To my Brother by Vera Brittain
Vera Brittain |
In your battle-wounds are scars upon my heart,
Received when in the grand and tragic "show"
You played your part
Two years ago,
And silver in the summer morning sun
I see the symbol of your courage glow -
that Cross you won
Two years ago.
Though now again you watch the shrapnel fly,
and hear the guns that day louder grow,
As in July
Two years ago.
May you endure to lead the Last Advance
And with your men pursue the flying foe
As once in France
Two years ago.
'This item is from The First World War Poetry Digital Archive, University of Oxford (www.oucs.ox.ac.uk/ww1lit); © [Copyright notice]'.
Mary Gilmore "War"
An Australian poet also wrote of her brother's death. Mary Gilmore, "War", in Under the Wilgas, Robertson and Mullens, Melbourne, 1932, pp. 102-103 |
Out in the dust he lies;
Flies in his mouth,
Ants in his eyes ...
I stood at the door
Where he went out;
Full-grown man,
Ruddy and stout;
I heard the march
Of the trampling feet,
Slow and steady
Come down the street;
The beat of the drum
Was clods on the heart,
For all that the regiment
Looked so smart!
I heard the crackle
Of hasty cheers
Run like the breaking
Of unshed tears,
And just for a moment,
As he went by,
I had sight of his face,
And the flash of his eye.
He died a hero's death,
They said,
When they came to tell me
My boy was dead;
But out in the street
A dead dog lies;
Flies in his mouth,
Ants in his eyes.
Dulce et Decorum Est
by Wilfred OwenKIA Nov 4, 1918. |
Bent double, like old beggars under sacks,
Knock-kneed, coughing like hags, we cursed through sludge,
Till on the haunting flares we turned our backs
And towards our distant rest began to trudge.

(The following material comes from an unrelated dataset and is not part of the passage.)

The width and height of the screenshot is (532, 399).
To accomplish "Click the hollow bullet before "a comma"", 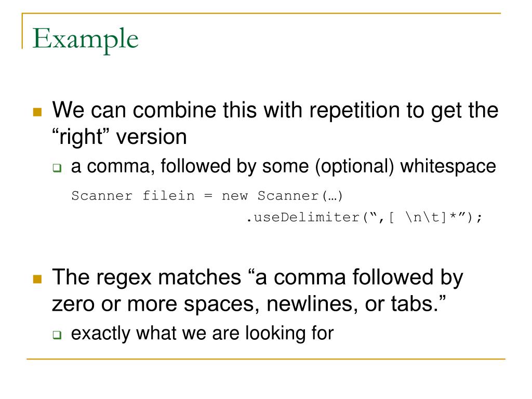I will (57, 168).
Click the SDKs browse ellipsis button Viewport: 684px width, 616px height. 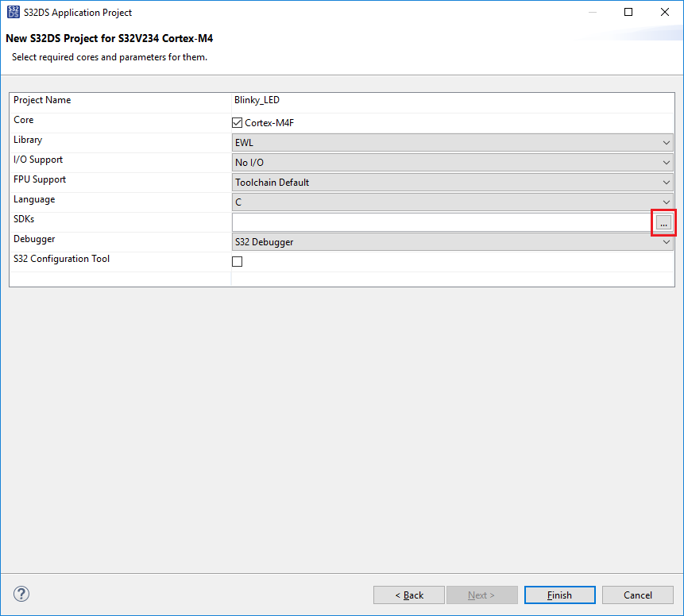pyautogui.click(x=663, y=223)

Men marched asleep. Many had lost their boots
But limped on, blood-shod. All went lame; all blind;
Drunk with fatigue; deaf even to the hoots
Of tired, outstripped Five-Nines that dropped behind.
Gas! Gas! Quick, boys!—An ecstasy of fumbling,
Fitting the clumsy helmets just in time;
But someone still was yelling out and stumbling
And flound'ring like a man in fire or lime...
Dim, through the misty panes and thick green light,
As under a green sea, I saw him drowning.
In all my dreams, before my helpless sight,
He plunges at me, guttering, choking, drowning.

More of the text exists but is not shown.